Cryo-EM: A new dawn in thyroid biology

Abstract

The thyroid gland accumulates the rare dietary element iodine and incorporates it into iodinated thyroid hormones, utilising several tightly regulated reactions and molecular mechanisms. Thyroid hormones are essential in vertebrates and play a central role in many biological processes, such as development, thermogenesis and growth. The control of these functions is exerted through the binding of hormones to nuclear thyroid hormone receptors that rule the transcription of numerous metabolic genes. Over the last 50 years, thyroid biology has been studied extensively at the cellular and organismal levels, revealing its multiple clinical implications, yet, a complete molecular understanding is still lacking. This includes the atomic structures of crucial pathway components that would be needed to elucidate molecular mechanisms. Here we review the currently known protein structures involved in thyroid hormone synthesis, regulation, transport, and actions. We also highlight targets for future investigations that will significantly benefit from recent advances in macromolecular structure determination by electron cryo-microscopy (cryo-EM). As an example, we demonstrate how cryo-EM was crucial to obtain the structure of the large thyroid hormone precursor protein, thyroglobulin. We discuss modern cryo-EM compared to other structure determination methods and how an integrated structural and cell biological approach will help filling the molecular knowledge gap in our understanding of thyroid hormone metabolism. Together with clinical, cellular and high-throughput 'omics' studies, atomic structures of thyroid components will provide an important framework to map disease mutations and to interpret and predict thyroid phenotypes.

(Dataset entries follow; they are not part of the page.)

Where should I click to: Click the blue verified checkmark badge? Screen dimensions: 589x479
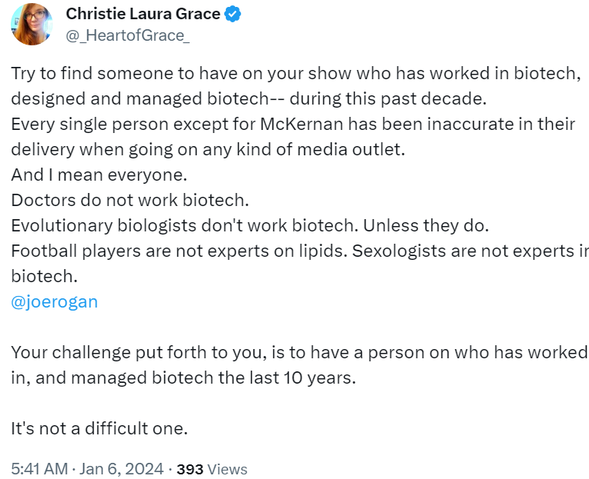point(232,15)
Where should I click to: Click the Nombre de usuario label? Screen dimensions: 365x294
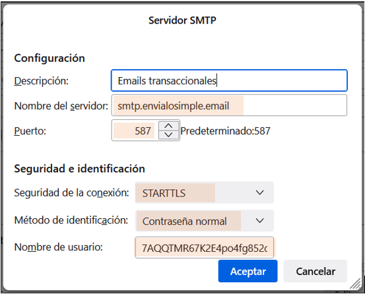(59, 247)
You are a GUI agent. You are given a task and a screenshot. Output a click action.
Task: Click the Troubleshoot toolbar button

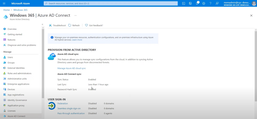pos(57,25)
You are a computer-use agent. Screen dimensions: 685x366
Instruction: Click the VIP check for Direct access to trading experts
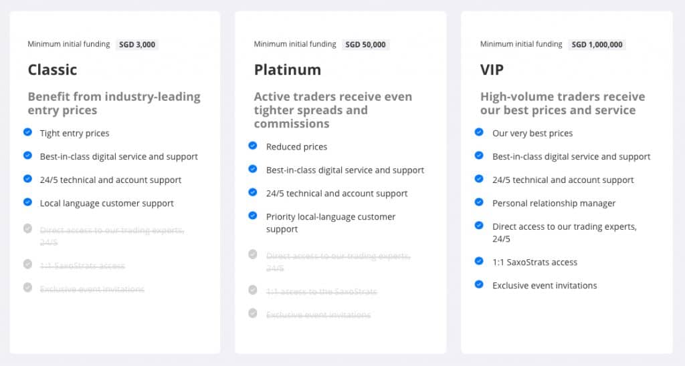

Keywords: Cryo-EM; Electron microscopy; Iodine; Structural biology; Thyroglobulin; Thyroid hormones.

Fig. 1

Schematic overview of the thyroid hormone cycle. a) Thyroid-pituitary axis and general thyroid hormone pathway in vertebrates. TSH: thyroid-stimulating hormone, TSHR: TSH receptor, TG: thyroglobulin, T4: 3,5,3′,5′-tetraiodo-L-thyronine, T3: 3,5,3′-triiodo-L-thyronine, THR: thyroid hormone receptors, rT3: 3,3′,5′-triiodo-L-thyronine, T2: 3,3′-diiodo-L-thyronine, TAM: thyronamine derivatives. b) Molecular structure of the thyroid hormones (TH): T4, T3, rT3 and T2.

Fig. 2

Overview of the main proteins involved in the thyroid hormone pathway and their atomic structures. Proteins involved in the synthesis (a), transport (b) and regulation/action (c) of thyroid hormones (TH). Protein Data Bank (PDB) identifiers are provided in red. White squares indicate unresolved protein moieties. Question marks indicate poorly understood mechanisms or structures. Inset in a): Schematic representation of a thyroid follicle. TSHR: TSH receptor, NIS: sodium/iodide symporter, Pnd: pendrin, TG: thyroglobulin, DUOX: dual oxidases, TPO: thyroperoxidase, Dehal1: iodo-tyrosine deiodinase, MCT8: monocarboxylate transporter 8, TBG: thyroxine-binding globulin, TTR: transthyretin, DIO: deiodinase, THR: thyroid hormone receptors.

Fig. 3

Schematic of the single-particle cryo-EM methodology. Simplified overview of single-particle cryo-EM sample preparation (a) and transmission electron microscopy (TEM) image analysis, resulting in an atomic model (b). a) EM support samples are metal mesh grids covered with a thin film containing tiny holes of about 0.6–2 μm. An approximately 3 μL drop is applied to the grid, and excess liquid is blotted away to obtain a very thin layer (about 30 nm thick) of solution in the holes. The grid is then vitrified in liquid ethane and inserted into the transmission electron microscope for imaging. b) The resulting micrographs are 2D projections of the 3D objects in the thin vitrified layer. Single objects within the image representing macromolecules are selected (red boxes) and averaged first in two dimensions and then combined to reconstruct a 3D density map of the imaged molecular solution. Finally, this map is used to build and refine the atomic model of the molecule.